Russia's President Dmitri Medvedev claims that if Russia has learned how to build theaters "it can also build an international financial center.” Source: ITAR-TASS
In his ongoing quest to develop Moscow into an International Financial Center (IFC), Russian President Dmitry Medvedev met with leading international bankers, investors and consultants on Oct. 28. Attending the meeting at the headquarters of Sberbank, Russia’s biggest bank, were the likes of Jamie Dimon, chief of JPMorgan Chase, and Stephen Schwarzman, head of the Blackstone Group.
Medvedev originally floated the idea of making Moscow an IFC in 2008, but plans were sidelined due to the global financial crisis.
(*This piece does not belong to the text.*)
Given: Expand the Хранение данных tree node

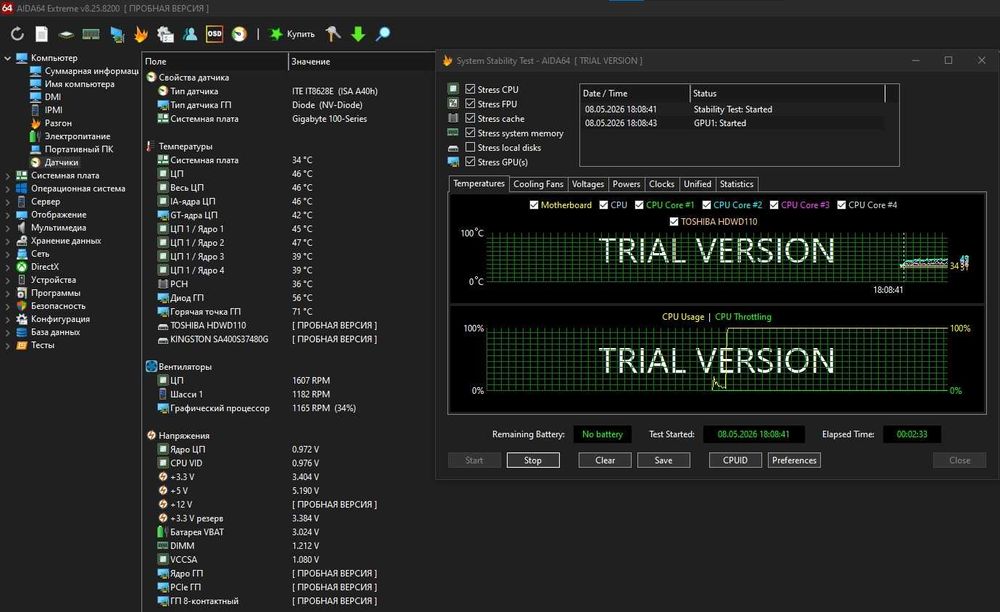Looking at the screenshot, I should tap(8, 241).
But in 2010, as the situation improved, he set up an International Advisory Board, and in May 2011 appointed former Kremlin Chief of Staff Alexander Voloshin to head the Kremlin’s task force in charge of developing Moscow’s international financial clout.
Addressing the Oct. 28 meeting, Medvedev said that the aim of setting up an IFC was to give a qualitatively new impulse to the economy and create new jobs, but major problems remain, some of which are totally outside Russia’s control, and some not.
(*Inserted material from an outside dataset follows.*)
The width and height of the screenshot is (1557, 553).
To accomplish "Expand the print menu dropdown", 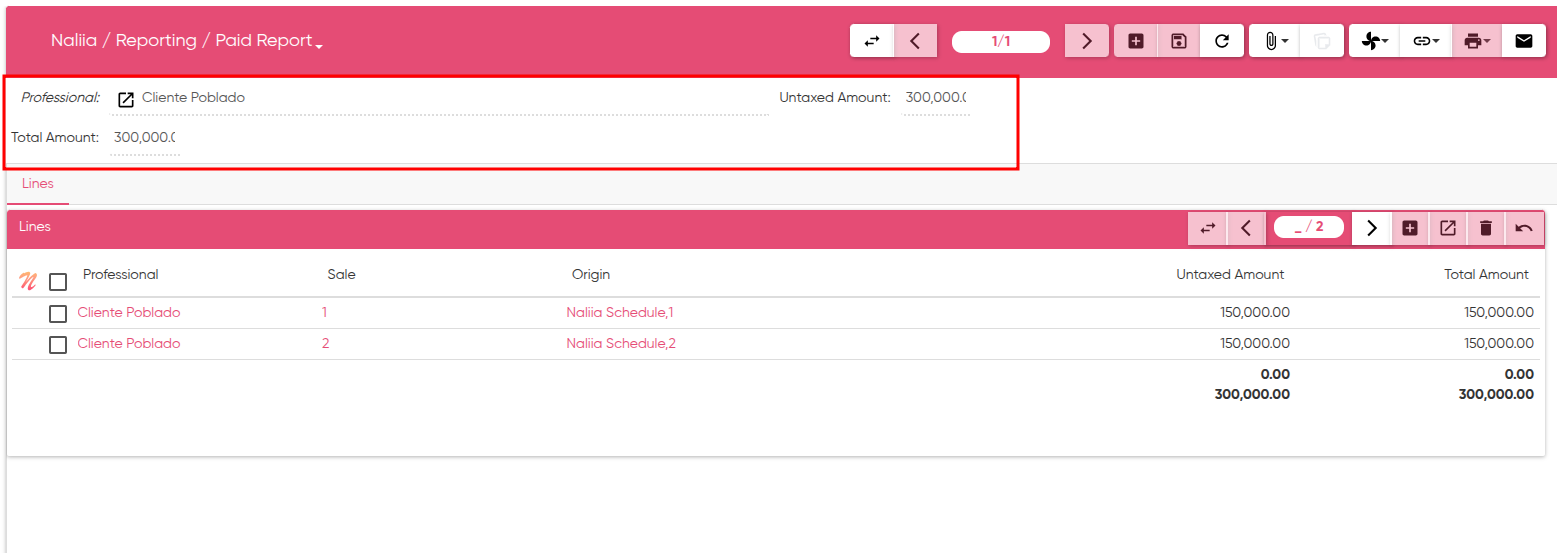I will coord(1476,41).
“The discussions of our plans to develop a financial center in Russia will be based on the trends and events now taking place on all financial markets. We are not at all happy with these trends. But I’ll tell you frankly - that makes us all the more determined to create an IFC in Moscow,” Medvedev said.
Closer to home, Medvedev said that while the idea of an IFC was still undergoing development, major decisions had already been made, “in particular, to merge our two biggest stock exchanges and a fully agreed bill about a central depositary.” This legislation is expected to pass the State Duma and come into effect by the end of this year. Also under discussion are proposals to streamline taxes on financial transactions
The merger and central depositary are major steps in the right direction, but there is still a long way to go. In the strictest sense of the word, the only real International Financial Centers are, in fact, London and New York. Russia will have its work cut out for it to get anywhere near this level. It is hard to imagine, for instance, American, European or Japanese companies deciding to raise money or list in Moscow as opposed to London or New York.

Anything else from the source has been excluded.